Autoimmunität – Koordinierte Mülltrennung durch Fresszellen im Immunsystem
Wissenschaftliche Innovation:
Während Entzündungen treffen Immunzellen nicht nur auf Krankheitserreger, sondern auch auf abgestorbene körpereigene Zellen. Erstmalig konnte gezeigt werden, wie Krankheitserreger von toten Zellen unterschieden werden, sowie deren getrennte Entsorgung durchgeführt wird. Dieser grundlegende Entscheidungsprozess wird von einem in Gewebsmakrophagen identifizierten Enzym (12/15-Lipoxygenase) gesteuert. Dieses Enzym wiederum produziert spezielle Botenstoffe, sog. oxidierte Phospholipide, welche den Abräumprozess durch die unterschiedlichen Immunzellen koordiniert. Fehlt jedoch dieses Enzym so kommt es zu einer gestörten Entsorgung toter Zellen und einer Autoimmunerkrankung.
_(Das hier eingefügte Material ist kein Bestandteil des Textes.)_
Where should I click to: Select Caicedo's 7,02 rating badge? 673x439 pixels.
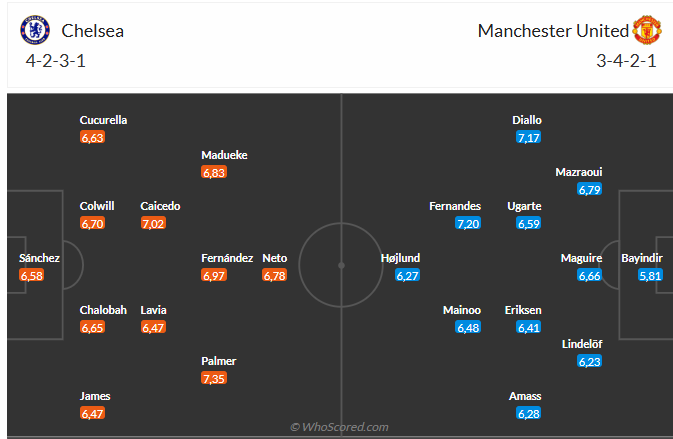click(x=153, y=224)
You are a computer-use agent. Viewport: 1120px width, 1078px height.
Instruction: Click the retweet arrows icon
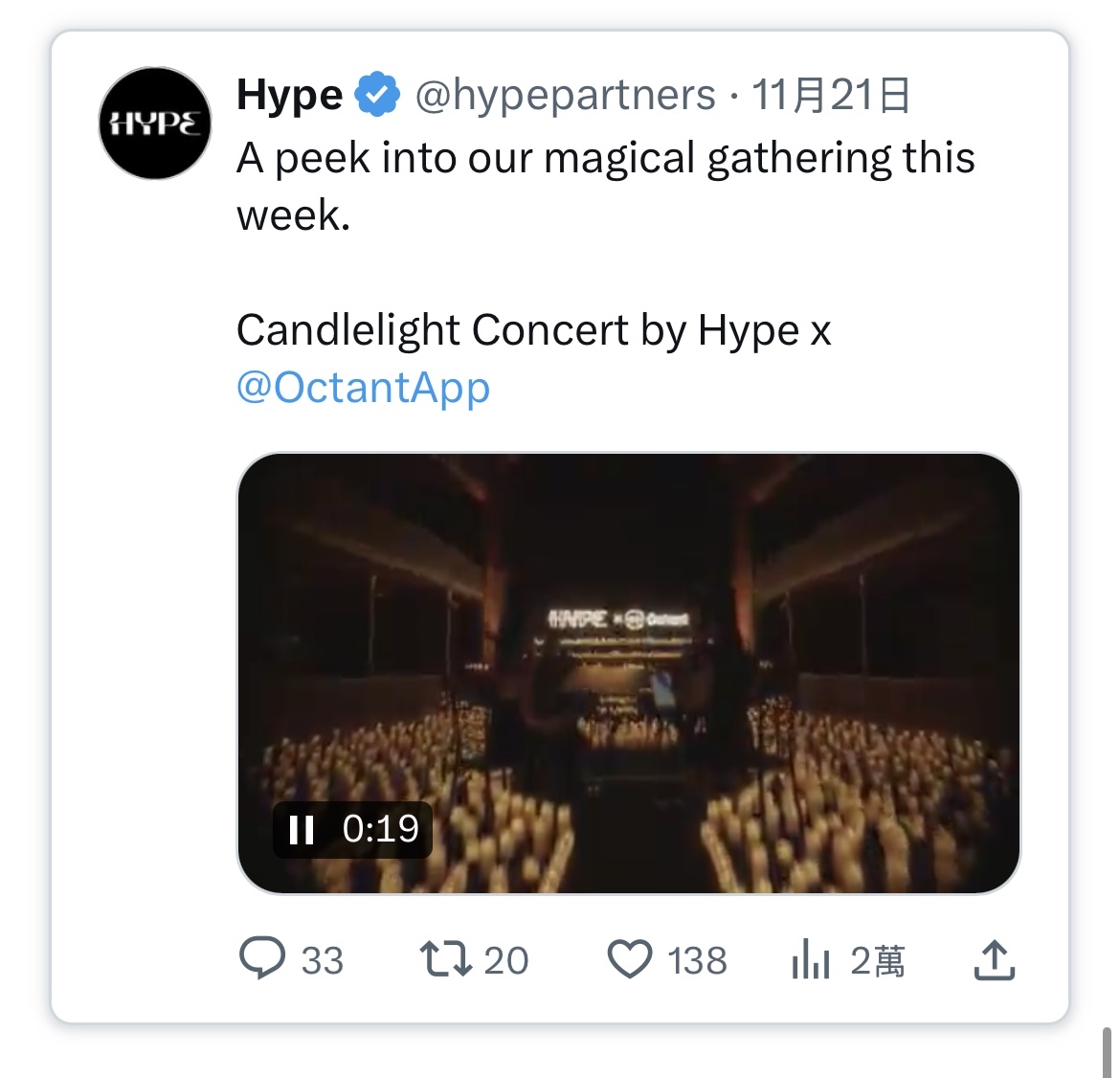445,958
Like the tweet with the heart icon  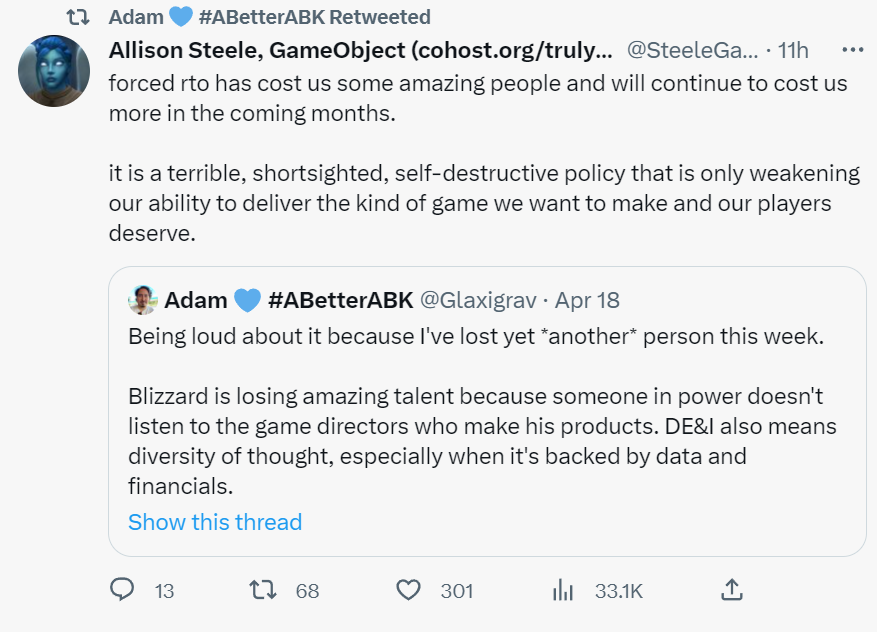point(408,590)
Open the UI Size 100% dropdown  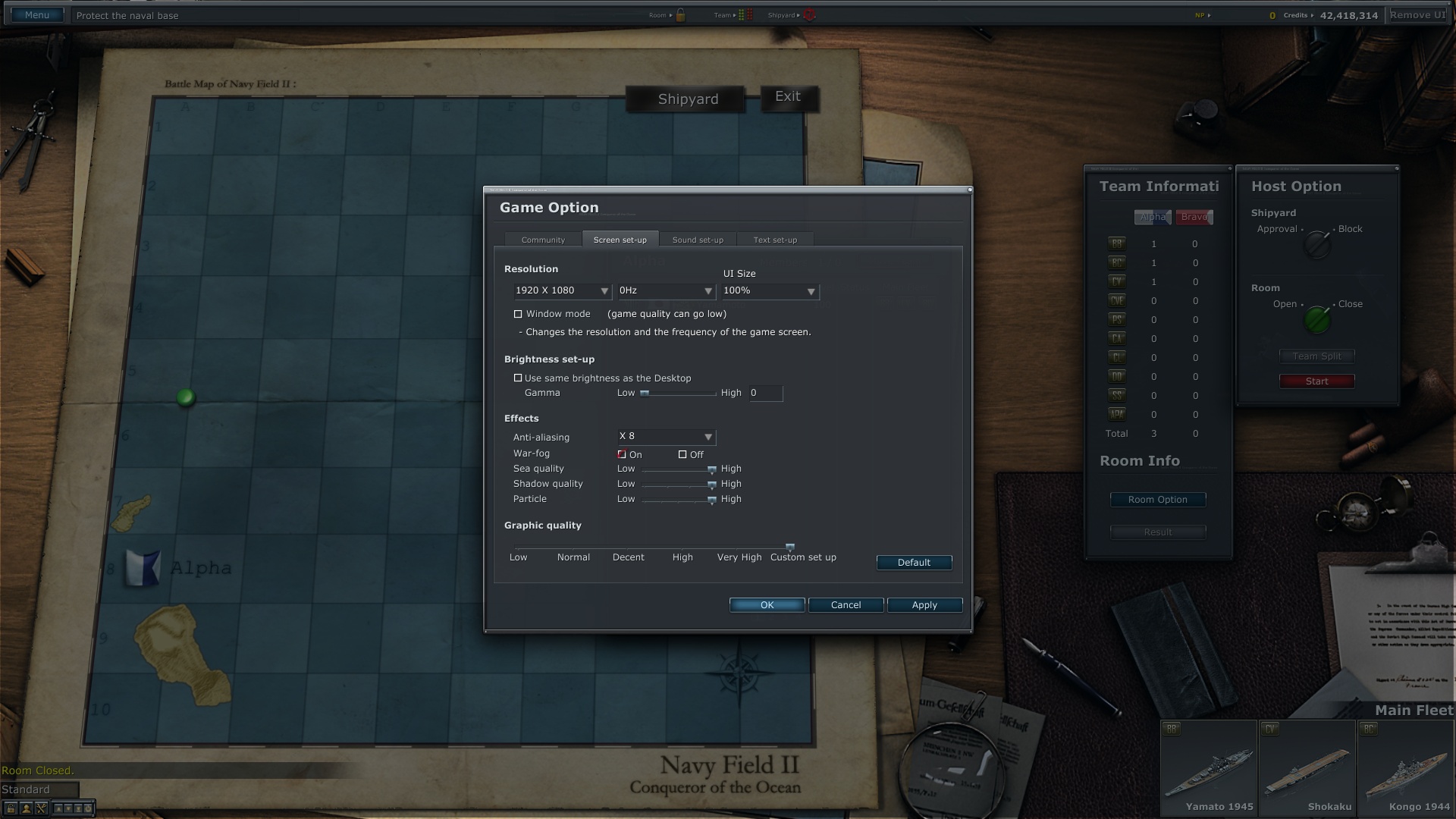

Es konnte nachgewiesen werden, dass tote körpereigene Zellen durch eine spezialisierte Untergruppe von Fresszellen entsorgt werden. Diese Gewebsmakrophagen besitzen die Fähigkeit zur spezifischen Entsorgung von toten Zellen und verhindern somit einen Zugriff von anderen Teilen des Immunsystems auf deren Überbleibsel. Bakterien und andere Krankheitserreger werden jedoch gleichzeitig durch Entzündungszellen (Monozyten) erkannt und aufgenommen, ein Prozess der eine spezifische Immunreaktion zur Folge hat. Damit vollzieht unser Immunsystem innerhalb von Entzündungen und Infektionen frühzeitig eine Form der „Mülltrennung“. Dies dient einerseits der spezifischen Bekämpfung von Krankheitserregern, andererseits der Vermeidung einer Autoimmunreaktion bzw. der Aufrechterhaltung der immunologischen Toleranz. Neben der Identifikation dieser „immunologischen Mülltrennung“ und der daran beteiligten Untergruppen von Immunzellen, konnten auch die zugrunde liegenden molekularen Mechanismen aufgedeckt werden. Während dieser Mechanismus wesentlich zur Aufrechterhaltung der immunologischen Toleranz zu sein scheint, ist diese Oxidation im Laufe des Lebens Hauptursache zur Entstehung von Arteriosklerose sowie Gefäßverkalkung und letztlich für Herzinfarkt und Schlaganfall.
Hintergrund:
Tagtäglich steht unser Immunsystem vor der schwierigen Aufgabe, zwischen schädlichen Mikroorganismen und harmlosen Überresten körpereigener Zellen zu unterscheiden. Die Konsequenzen dieses Entscheidungsprozesses sind weitreichend, da eine Immunreaktion gegen Mikroorganismen für eine lang anhaltende und schützende Immunität benötigt wird. Eine derartige Immunreaktion gegen körpereigene Zellen kann jedoch zu einer lebensbedrohlichen Autoimmunerkrankung führen.
Im Laufe von Entzündungsprozessen bekämpfen Immunzellen nicht nur Krankheitserreger, sondern treffen auch auf abgestorbene körpereigene Zellen. Um eine fehlgerichtete Immunreaktion gegen solche toten Zellen und damit zur Selbstzerstörung und die Entstehung einen Autoimmunerkrankung zu verhindern, müssen diese getrennt „entsorgt“ werden.
Publikation: Uderhardt S, Herrmann M, Oskolkova OV, Aschermann S, Bicker W, Ipseiz N, Sarter K, Frey B, Rothe T, Voll R, Nimmerjahn F, Bochkov VN, Schett G, Krönke G. 12/15-lipoxygenase orchestrates the clearance of apoptotic cells and maintains immunologic tolerance. Immunity. 2012 May 25;36(5):834-46.